The FCA continues to be the federal government’s primary civil enforcement tool for investigating allegations that healthcare providers or government contractors defrauded the federal government. In the coming weeks, we will take a closer look at recent legal developments involving the FCA. This week, we examine the requirement that a relator plead and prove that a defendant acted with the requisite level of knowledge to establish an FCA claim and evaluate how courts have evaluated this issue in recent cases.
In U.S. ex rel. Saldivar v. Fresenius Medical Care Holdings, Inc., 2015 WL 7293156 (N.D. Ga. Oct. 30, 2015), the district court granted Fresenius’s motion for summary judgment, holding that no reasonable jury could find that Fresenius acted “knowingly.” The relator alleged that Fresenius violated the FCA by impermissibly billing Medicare for overfill in medication vials. The district court explained—in a 108-page opinion—that the relator could not prove that Fresenius knew its billing for overfills was impermissible or that it acted with deliberate ignorance or reckless disregard as to whether such billing was permissible. The district court focused on whether Fresenius had actual knowledge that it should not seek Medicare reimbursement for overfills. Key to this analysis were the facts that: (1) Fresenius relied on counsel in determining whether to bill Medicare and the law was silent on this issue during the relevant time period; (2) Fresenius and its counsel believed that many companies had billed for overfills and that the government knowingly reimbursed those companies for years; (3) Fresenius was very serious in its efforts to comply with Medicare rules and regulations; and (4) Fresenius had previously disclosed its overfill billing to the government, but was never warned that its actions were improper.
In U.S. ex rel. Fowler v. Evercare Hospice, Inc., 2015 WL 5568614 (D. Colo. Sept. 21, 2015), the district court denied a motion to dismiss claims that Evercare knowingly made fraudulent claims for hospice patients for whom there was no documentation of terminal illness. The district court found that the government sufficiently pleaded knowledge by alleging that Evercare pressured employees to admit patients, failed to train nurses to recognize when patients were terminally ill and threatened physicians who declined patient admissions. The district court considered Evercare’s failure to ensure that physicians received adequate clinical information and its influence over physicians’ judgment were sufficient allegations to plead, at a minimum, that Evercare acted in reckless disregard of the truth or falsity of its claims.
In U.S. ex rel. Estate of Donegan v. Anesthesia Associates of Kansas City, PC, 2015 WL 3616640 (W.D. Mo. June 9, 2015), the district court granted the defendant’s motion for summary judgment on allegations that it violated the FCA by submitting anesthesiology claims for which anesthesiologists did not participate in a patient’s “emergence.” The district court found that the relator could not prove the defendant knowingly submitted a false claim because the meaning of “emergence” in Medicare regulations is ambiguous and the defendant’s interpretation of the term was reasonable. Although the district court noted the defendant’s interpretation was “opportunistic because it has a financial motive to interpret the regulation this way,” it found that a defendant was not culpable simply for “taking advantage of a disputed legal question.”

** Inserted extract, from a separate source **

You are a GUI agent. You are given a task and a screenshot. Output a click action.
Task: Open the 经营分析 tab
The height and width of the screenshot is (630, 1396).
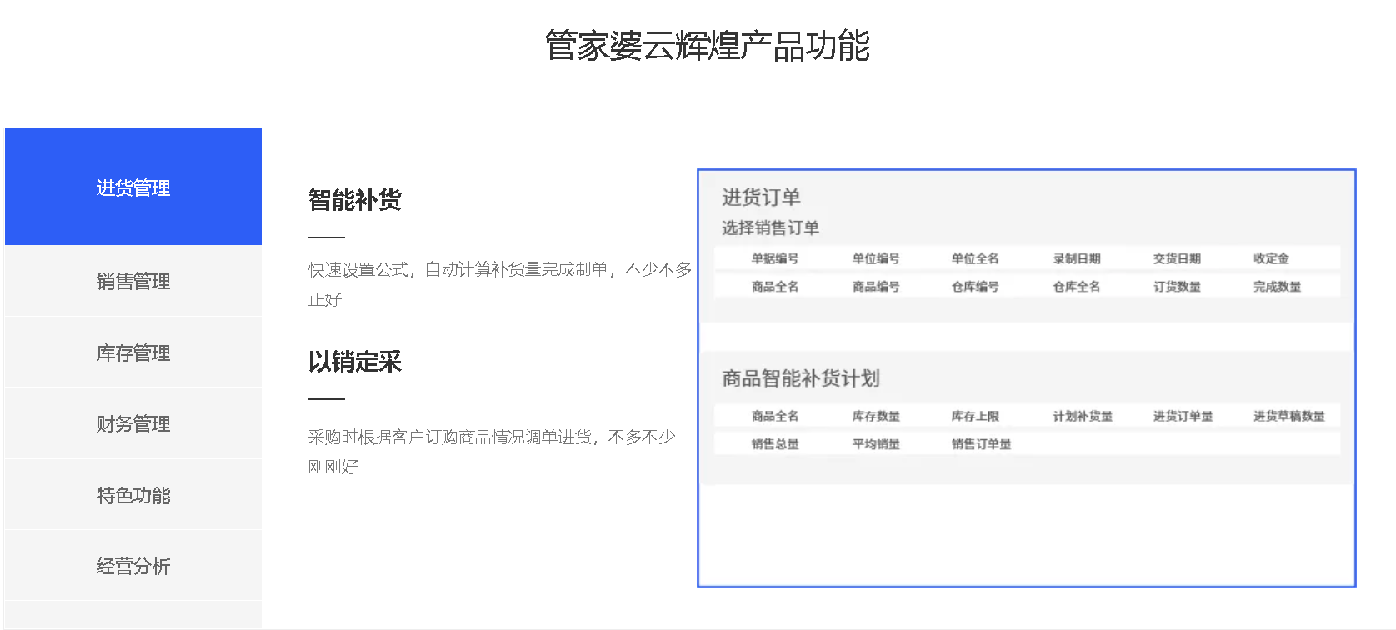[x=133, y=566]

Following more than a decade of litigation in U.S. ex rel. Kirk v. Schindler Elevator Corp., 926 F.Supp.2d 510 (S.D.N.Y. 2015), the district court granted summary judgment in favor of Schindler Elevator on the issue of knowledge. The relator alleged that Schindler failed to comply with the Vietnam Era Veterans Readjustment Assistance Act and associated regulations by submitting false annual reports about the number of veterans employed by the company. The relator also alleged that Schindler’s failure to have a mechanism for counting veterans amounted to reckless disregard. The district court found that failing to have a written policy for statutory or regulatory compliance—where none is required by statute or regulation—cannot establish scienter under the FCA by itself. Furthermore, because the district court determined that there was a legitimate disagreement regarding the interpretations of the regulations and that Schindler acted in good faith, the court found that Schindler did not knowingly submit a false claim. Finally, the district court found that allegations of an employee’s identification of errors in a company’s data collection or a recognized need for better quality control do not constitute reckless disregard within the meaning of the FCA.